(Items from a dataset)
------------------------------------------------------------------------

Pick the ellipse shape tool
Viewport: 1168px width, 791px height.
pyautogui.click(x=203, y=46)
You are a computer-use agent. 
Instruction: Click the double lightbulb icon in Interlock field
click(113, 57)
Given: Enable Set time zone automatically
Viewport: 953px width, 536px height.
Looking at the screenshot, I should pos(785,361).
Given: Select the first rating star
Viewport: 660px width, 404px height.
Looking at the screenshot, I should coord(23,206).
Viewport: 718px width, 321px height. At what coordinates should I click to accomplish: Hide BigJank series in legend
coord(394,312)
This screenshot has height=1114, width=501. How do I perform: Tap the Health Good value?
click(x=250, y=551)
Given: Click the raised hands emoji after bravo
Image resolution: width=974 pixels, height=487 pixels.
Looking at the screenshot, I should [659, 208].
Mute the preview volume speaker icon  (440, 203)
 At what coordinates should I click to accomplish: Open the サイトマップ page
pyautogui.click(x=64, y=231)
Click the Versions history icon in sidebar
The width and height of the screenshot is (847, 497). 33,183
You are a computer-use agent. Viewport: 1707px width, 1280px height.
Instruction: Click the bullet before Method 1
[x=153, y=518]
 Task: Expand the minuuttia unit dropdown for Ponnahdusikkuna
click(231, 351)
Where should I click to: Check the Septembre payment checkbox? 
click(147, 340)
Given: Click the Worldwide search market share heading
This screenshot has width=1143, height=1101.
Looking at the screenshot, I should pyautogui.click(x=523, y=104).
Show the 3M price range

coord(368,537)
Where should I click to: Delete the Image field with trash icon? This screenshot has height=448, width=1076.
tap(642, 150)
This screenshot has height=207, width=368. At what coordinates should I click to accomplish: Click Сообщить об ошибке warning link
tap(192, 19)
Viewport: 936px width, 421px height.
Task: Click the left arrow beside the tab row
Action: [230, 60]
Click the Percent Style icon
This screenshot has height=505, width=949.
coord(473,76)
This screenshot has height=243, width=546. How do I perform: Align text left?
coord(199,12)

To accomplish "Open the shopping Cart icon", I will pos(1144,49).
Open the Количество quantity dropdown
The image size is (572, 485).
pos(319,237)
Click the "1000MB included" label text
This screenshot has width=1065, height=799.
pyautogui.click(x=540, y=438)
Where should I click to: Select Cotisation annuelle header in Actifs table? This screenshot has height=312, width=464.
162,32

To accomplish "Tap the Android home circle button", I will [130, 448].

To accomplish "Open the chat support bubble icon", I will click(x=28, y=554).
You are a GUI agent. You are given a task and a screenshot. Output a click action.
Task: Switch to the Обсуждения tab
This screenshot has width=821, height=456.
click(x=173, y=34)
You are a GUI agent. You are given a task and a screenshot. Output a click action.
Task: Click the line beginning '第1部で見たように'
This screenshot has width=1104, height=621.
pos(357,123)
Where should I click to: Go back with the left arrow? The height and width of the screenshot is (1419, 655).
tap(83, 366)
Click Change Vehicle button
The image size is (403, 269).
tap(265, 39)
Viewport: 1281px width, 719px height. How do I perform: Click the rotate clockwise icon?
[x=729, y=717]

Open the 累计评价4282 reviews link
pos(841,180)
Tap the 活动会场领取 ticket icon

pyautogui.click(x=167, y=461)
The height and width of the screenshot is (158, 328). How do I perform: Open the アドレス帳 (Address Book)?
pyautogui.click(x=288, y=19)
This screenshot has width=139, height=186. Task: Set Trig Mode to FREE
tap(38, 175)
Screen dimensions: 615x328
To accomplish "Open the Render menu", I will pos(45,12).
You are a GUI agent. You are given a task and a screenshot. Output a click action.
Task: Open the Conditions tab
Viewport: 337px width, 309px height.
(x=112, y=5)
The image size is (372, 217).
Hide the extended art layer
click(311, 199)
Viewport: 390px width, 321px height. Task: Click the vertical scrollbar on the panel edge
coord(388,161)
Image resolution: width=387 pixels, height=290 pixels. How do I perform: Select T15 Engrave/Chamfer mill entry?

------------------------------------------------------------------------

» **PROMPT**
Scan the entries for the word "will". Report each line that has it.

» **EXERCISE SOLUTION**
To accomplish "Open the shopping Cart icon", I will pos(1144,49).
To accomplish "Tap the Android home circle button", I will [130, 448].
To accomplish "Open the chat support bubble icon", I will click(x=28, y=554).
To accomplish "Open the Render menu", I will pos(45,12).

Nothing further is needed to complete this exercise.